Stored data
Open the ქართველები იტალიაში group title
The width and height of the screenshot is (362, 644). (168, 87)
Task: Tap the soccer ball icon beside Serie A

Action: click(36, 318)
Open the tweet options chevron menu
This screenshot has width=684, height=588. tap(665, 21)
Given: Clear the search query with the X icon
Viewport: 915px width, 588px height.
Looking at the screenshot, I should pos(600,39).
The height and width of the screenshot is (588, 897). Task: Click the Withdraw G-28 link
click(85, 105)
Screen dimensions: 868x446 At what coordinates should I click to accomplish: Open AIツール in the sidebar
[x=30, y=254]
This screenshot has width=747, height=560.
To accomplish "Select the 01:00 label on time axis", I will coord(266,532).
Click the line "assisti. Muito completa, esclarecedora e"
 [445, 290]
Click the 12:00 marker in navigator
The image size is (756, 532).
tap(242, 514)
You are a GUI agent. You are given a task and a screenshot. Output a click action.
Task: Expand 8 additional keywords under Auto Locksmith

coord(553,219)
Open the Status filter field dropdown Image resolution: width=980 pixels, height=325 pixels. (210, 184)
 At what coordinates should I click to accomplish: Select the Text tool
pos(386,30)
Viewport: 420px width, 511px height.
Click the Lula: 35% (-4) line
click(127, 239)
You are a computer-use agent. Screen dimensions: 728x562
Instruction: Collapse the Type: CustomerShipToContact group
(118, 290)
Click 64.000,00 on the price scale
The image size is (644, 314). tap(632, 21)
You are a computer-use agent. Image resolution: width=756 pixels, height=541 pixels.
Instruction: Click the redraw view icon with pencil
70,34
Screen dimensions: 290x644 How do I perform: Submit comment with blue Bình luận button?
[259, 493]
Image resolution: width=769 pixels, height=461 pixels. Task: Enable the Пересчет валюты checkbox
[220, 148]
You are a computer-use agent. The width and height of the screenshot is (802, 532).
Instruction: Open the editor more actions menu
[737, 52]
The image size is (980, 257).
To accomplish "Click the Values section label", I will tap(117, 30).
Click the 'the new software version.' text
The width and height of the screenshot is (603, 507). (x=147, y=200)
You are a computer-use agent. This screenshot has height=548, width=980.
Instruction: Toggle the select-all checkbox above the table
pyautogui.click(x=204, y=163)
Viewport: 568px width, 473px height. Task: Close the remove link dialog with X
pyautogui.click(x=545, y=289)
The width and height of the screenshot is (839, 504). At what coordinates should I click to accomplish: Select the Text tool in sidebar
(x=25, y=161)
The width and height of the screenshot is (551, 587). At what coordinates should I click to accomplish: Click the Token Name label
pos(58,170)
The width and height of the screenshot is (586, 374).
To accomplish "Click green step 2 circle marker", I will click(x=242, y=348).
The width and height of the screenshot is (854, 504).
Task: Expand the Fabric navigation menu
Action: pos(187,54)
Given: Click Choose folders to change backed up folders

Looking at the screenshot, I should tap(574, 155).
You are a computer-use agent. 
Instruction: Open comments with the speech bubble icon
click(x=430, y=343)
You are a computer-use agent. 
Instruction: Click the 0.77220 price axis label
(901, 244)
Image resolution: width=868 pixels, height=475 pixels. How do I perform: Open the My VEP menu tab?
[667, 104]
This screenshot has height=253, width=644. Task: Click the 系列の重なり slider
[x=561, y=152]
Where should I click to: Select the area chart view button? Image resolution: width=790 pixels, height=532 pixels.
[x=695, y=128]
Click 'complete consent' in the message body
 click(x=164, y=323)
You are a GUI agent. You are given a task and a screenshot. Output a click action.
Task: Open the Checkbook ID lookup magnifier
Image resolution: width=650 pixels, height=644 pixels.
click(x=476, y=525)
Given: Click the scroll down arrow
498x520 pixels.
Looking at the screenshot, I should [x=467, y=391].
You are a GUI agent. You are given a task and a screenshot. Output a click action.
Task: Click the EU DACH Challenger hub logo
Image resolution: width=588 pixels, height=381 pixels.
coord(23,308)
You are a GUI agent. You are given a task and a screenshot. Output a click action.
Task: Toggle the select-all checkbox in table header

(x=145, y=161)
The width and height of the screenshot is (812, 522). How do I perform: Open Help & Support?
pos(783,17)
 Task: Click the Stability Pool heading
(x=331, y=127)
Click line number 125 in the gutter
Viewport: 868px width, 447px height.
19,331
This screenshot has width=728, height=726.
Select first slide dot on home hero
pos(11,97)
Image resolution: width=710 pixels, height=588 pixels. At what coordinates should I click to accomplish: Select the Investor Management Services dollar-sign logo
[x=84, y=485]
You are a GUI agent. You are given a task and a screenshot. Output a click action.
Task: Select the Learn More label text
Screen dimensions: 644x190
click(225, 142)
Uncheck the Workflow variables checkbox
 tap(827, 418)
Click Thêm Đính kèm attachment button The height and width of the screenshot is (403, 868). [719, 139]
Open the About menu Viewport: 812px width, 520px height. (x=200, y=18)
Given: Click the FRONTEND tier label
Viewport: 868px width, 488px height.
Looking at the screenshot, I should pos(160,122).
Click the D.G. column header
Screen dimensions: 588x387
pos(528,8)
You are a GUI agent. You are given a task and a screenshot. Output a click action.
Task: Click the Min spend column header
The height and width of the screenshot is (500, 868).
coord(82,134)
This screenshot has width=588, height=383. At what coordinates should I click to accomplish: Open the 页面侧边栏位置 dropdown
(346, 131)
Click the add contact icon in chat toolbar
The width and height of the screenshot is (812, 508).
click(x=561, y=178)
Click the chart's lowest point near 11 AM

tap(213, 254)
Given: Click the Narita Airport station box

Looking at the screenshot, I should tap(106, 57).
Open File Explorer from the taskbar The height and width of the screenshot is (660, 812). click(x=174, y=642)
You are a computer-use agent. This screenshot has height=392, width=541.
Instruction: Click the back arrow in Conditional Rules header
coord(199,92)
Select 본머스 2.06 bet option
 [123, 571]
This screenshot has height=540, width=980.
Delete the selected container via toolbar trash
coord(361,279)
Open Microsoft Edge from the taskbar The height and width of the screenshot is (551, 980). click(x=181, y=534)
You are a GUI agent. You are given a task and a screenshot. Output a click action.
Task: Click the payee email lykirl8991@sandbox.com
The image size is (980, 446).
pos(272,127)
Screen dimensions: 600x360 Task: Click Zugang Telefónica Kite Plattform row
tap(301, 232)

# What is being asked
A word-for-word restatement of every record above is expected.

# Solution to this exercise
Open the ქართველები იტალიაში group title
The width and height of the screenshot is (362, 644). (168, 87)
Task: Tap the soccer ball icon beside Serie A

Action: click(36, 318)
Open the tweet options chevron menu
This screenshot has width=684, height=588. tap(665, 21)
Given: Clear the search query with the X icon
Viewport: 915px width, 588px height.
Looking at the screenshot, I should pos(600,39).
The height and width of the screenshot is (588, 897). Task: Click the Withdraw G-28 link
click(85, 105)
Screen dimensions: 868x446 At what coordinates should I click to accomplish: Open AIツール in the sidebar
[x=30, y=254]
This screenshot has width=747, height=560.
To accomplish "Select the 01:00 label on time axis", I will coord(266,532).
Click the line "assisti. Muito completa, esclarecedora e"
 [445, 290]
Click the 12:00 marker in navigator
The image size is (756, 532).
tap(242, 514)
You are a GUI agent. You are given a task and a screenshot. Output a click action.
Task: Expand 8 additional keywords under Auto Locksmith

coord(553,219)
Open the Status filter field dropdown Image resolution: width=980 pixels, height=325 pixels. (210, 184)
 At what coordinates should I click to accomplish: Select the Text tool
pos(386,30)
Viewport: 420px width, 511px height.
Click the Lula: 35% (-4) line
click(127, 239)
You are a computer-use agent. Screen dimensions: 728x562
Instruction: Collapse the Type: CustomerShipToContact group
(118, 290)
Click 64.000,00 on the price scale
The image size is (644, 314). tap(632, 21)
You are a computer-use agent. Image resolution: width=756 pixels, height=541 pixels.
Instruction: Click the redraw view icon with pencil
70,34
Screen dimensions: 290x644 How do I perform: Submit comment with blue Bình luận button?
[259, 493]
Image resolution: width=769 pixels, height=461 pixels. Task: Enable the Пересчет валюты checkbox
[220, 148]
You are a computer-use agent. The width and height of the screenshot is (802, 532).
Instruction: Open the editor more actions menu
[737, 52]
The image size is (980, 257).
To accomplish "Click the Values section label", I will tap(117, 30).
Click the 'the new software version.' text
The width and height of the screenshot is (603, 507). (x=147, y=200)
You are a computer-use agent. This screenshot has height=548, width=980.
Instruction: Toggle the select-all checkbox above the table
pyautogui.click(x=204, y=163)
Viewport: 568px width, 473px height. Task: Close the remove link dialog with X
pyautogui.click(x=545, y=289)
The width and height of the screenshot is (839, 504). At what coordinates should I click to accomplish: Select the Text tool in sidebar
(x=25, y=161)
The width and height of the screenshot is (551, 587). At what coordinates should I click to accomplish: Click the Token Name label
pos(58,170)
The width and height of the screenshot is (586, 374).
To accomplish "Click green step 2 circle marker", I will click(x=242, y=348).
The width and height of the screenshot is (854, 504).
Task: Expand the Fabric navigation menu
Action: pos(187,54)
Given: Click Choose folders to change backed up folders

Looking at the screenshot, I should tap(574, 155).
You are a computer-use agent. 
Instruction: Open comments with the speech bubble icon
click(x=430, y=343)
You are a computer-use agent. 
Instruction: Click the 0.77220 price axis label
(901, 244)
Image resolution: width=868 pixels, height=475 pixels. How do I perform: Open the My VEP menu tab?
[667, 104]
This screenshot has height=253, width=644. Task: Click the 系列の重なり slider
[x=561, y=152]
Where should I click to: Select the area chart view button? Image resolution: width=790 pixels, height=532 pixels.
[x=695, y=128]
Click 'complete consent' in the message body
 click(x=164, y=323)
You are a GUI agent. You are given a task and a screenshot. Output a click action.
Task: Open the Checkbook ID lookup magnifier
Image resolution: width=650 pixels, height=644 pixels.
click(x=476, y=525)
Given: Click the scroll down arrow
498x520 pixels.
Looking at the screenshot, I should [x=467, y=391].
You are a GUI agent. You are given a task and a screenshot. Output a click action.
Task: Click the EU DACH Challenger hub logo
Image resolution: width=588 pixels, height=381 pixels.
coord(23,308)
You are a GUI agent. You are given a task and a screenshot. Output a click action.
Task: Toggle the select-all checkbox in table header

(x=145, y=161)
The width and height of the screenshot is (812, 522). How do I perform: Open Help & Support?
pos(783,17)
 Task: Click the Stability Pool heading
(x=331, y=127)
Click line number 125 in the gutter
Viewport: 868px width, 447px height.
19,331
This screenshot has width=728, height=726.
Select first slide dot on home hero
pos(11,97)
Image resolution: width=710 pixels, height=588 pixels. At what coordinates should I click to accomplish: Select the Investor Management Services dollar-sign logo
[x=84, y=485]
You are a GUI agent. You are given a task and a screenshot. Output a click action.
Task: Select the Learn More label text
Screen dimensions: 644x190
click(225, 142)
Uncheck the Workflow variables checkbox
 tap(827, 418)
Click Thêm Đính kèm attachment button The height and width of the screenshot is (403, 868). [719, 139]
Open the About menu Viewport: 812px width, 520px height. (x=200, y=18)
Given: Click the FRONTEND tier label
Viewport: 868px width, 488px height.
Looking at the screenshot, I should pos(160,122).
Click the D.G. column header
Screen dimensions: 588x387
pos(528,8)
You are a GUI agent. You are given a task and a screenshot. Output a click action.
Task: Click the Min spend column header
The height and width of the screenshot is (500, 868).
coord(82,134)
This screenshot has width=588, height=383. At what coordinates should I click to accomplish: Open the 页面侧边栏位置 dropdown
(346, 131)
Click the add contact icon in chat toolbar
The width and height of the screenshot is (812, 508).
click(x=561, y=178)
Click the chart's lowest point near 11 AM

tap(213, 254)
Given: Click the Narita Airport station box

Looking at the screenshot, I should tap(106, 57).
Open File Explorer from the taskbar The height and width of the screenshot is (660, 812). click(x=174, y=642)
You are a computer-use agent. This screenshot has height=392, width=541.
Instruction: Click the back arrow in Conditional Rules header
coord(199,92)
Select 본머스 2.06 bet option
 [123, 571]
This screenshot has height=540, width=980.
Delete the selected container via toolbar trash
coord(361,279)
Open Microsoft Edge from the taskbar The height and width of the screenshot is (551, 980). click(x=181, y=534)
You are a GUI agent. You are given a task and a screenshot. Output a click action.
Task: Click the payee email lykirl8991@sandbox.com
The image size is (980, 446).
pos(272,127)
Screen dimensions: 600x360 Task: Click Zugang Telefónica Kite Plattform row
tap(301, 232)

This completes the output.